A partir de allí, el documental avanza rápidamente en la enumeración de presentaciones alrededor del mundo hasta su consagración definitiva como excelso practicante de las artes del tenor, incluido un destacado segmento donde se describe su capacidad para llegar al do sobreagudo sin esfuerzo ni caer en el falsete, en varias ocasiones y en una misma velada. De allí, desde luego, su mote de “Rey del do de pecho”.

Más allá de la técnica excelsa y las performances antológicas, tal vez la mayor virtud de la película sea la descripción, sin subrayados, de algunas de las contradicciones de su vida pública y privada. Aunque era un católico confeso, los amoríos fueron apilándose con el correr de los años y su último romance (y posterior casamiento) con una joven tres décadas más joven que él se transformó, previsiblemente, en un escándalo mediático.

Por otro lado, la búsqueda de una masificación de la ópera lo llevó, primero, a la realización de los muy populares conciertos de Los Tres Tenores –junto a Plácido Domingo y José Carreras–, para poner luego en marcha una serie de recitales con fines caritativos junto a figuras del rock y el pop como Sting, Stevie Wonder y U2, un corrimiento al mainstream de la música popular que muchos amantes de la ópera nunca le perdonaron.
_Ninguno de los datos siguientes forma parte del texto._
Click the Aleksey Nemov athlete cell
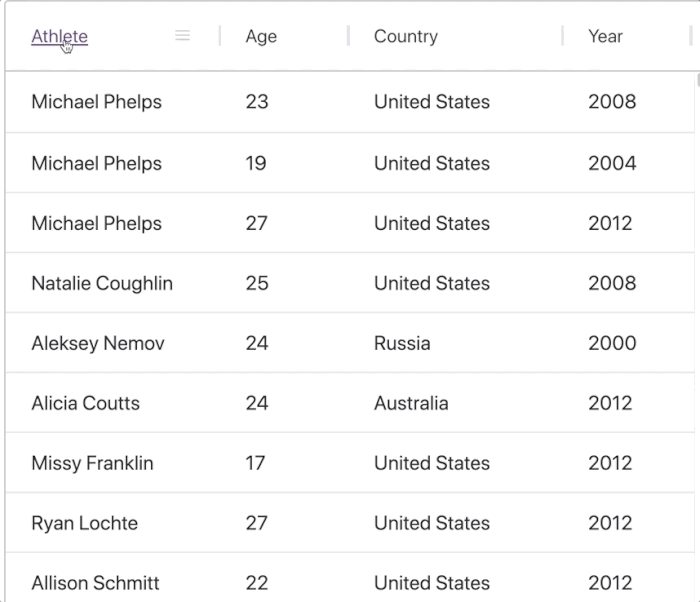Image resolution: width=700 pixels, height=602 pixels. (x=98, y=344)
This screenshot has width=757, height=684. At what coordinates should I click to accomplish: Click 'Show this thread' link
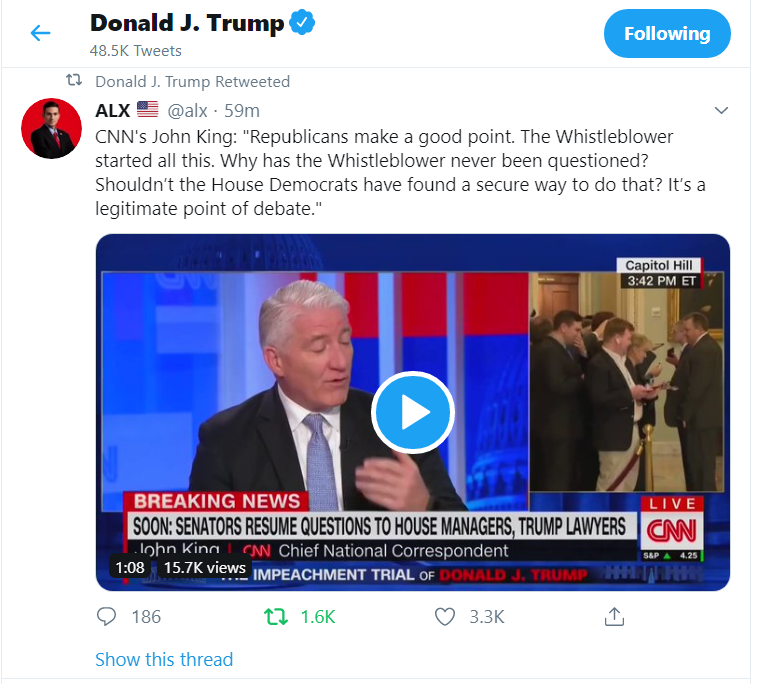coord(164,659)
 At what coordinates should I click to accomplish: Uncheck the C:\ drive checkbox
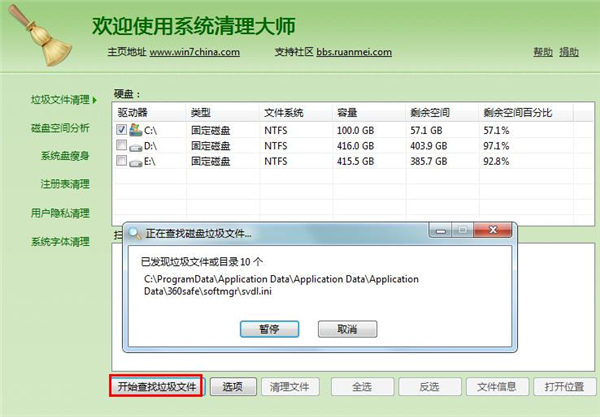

Resulta extraña la ausencia de algún fragmento de Si, Giorgio, de Franklin J. Schaffner, su única actuación en un film de ficción, aunque su constante deseo por ser tratado como una vedette es referida por algunos excolaboradores. Sobre el final, dejando de lado ese inglés que el cantante nunca logró pulir del todo, las tiernas palabras en la lengua materna, dedicadas en video a su joven esposa, destacan al hombre detrás del mito. En ese mortal enamorado a los 70 años, el brillo de sus ojos señala, indisimulablemente, una edad interior mucho menor.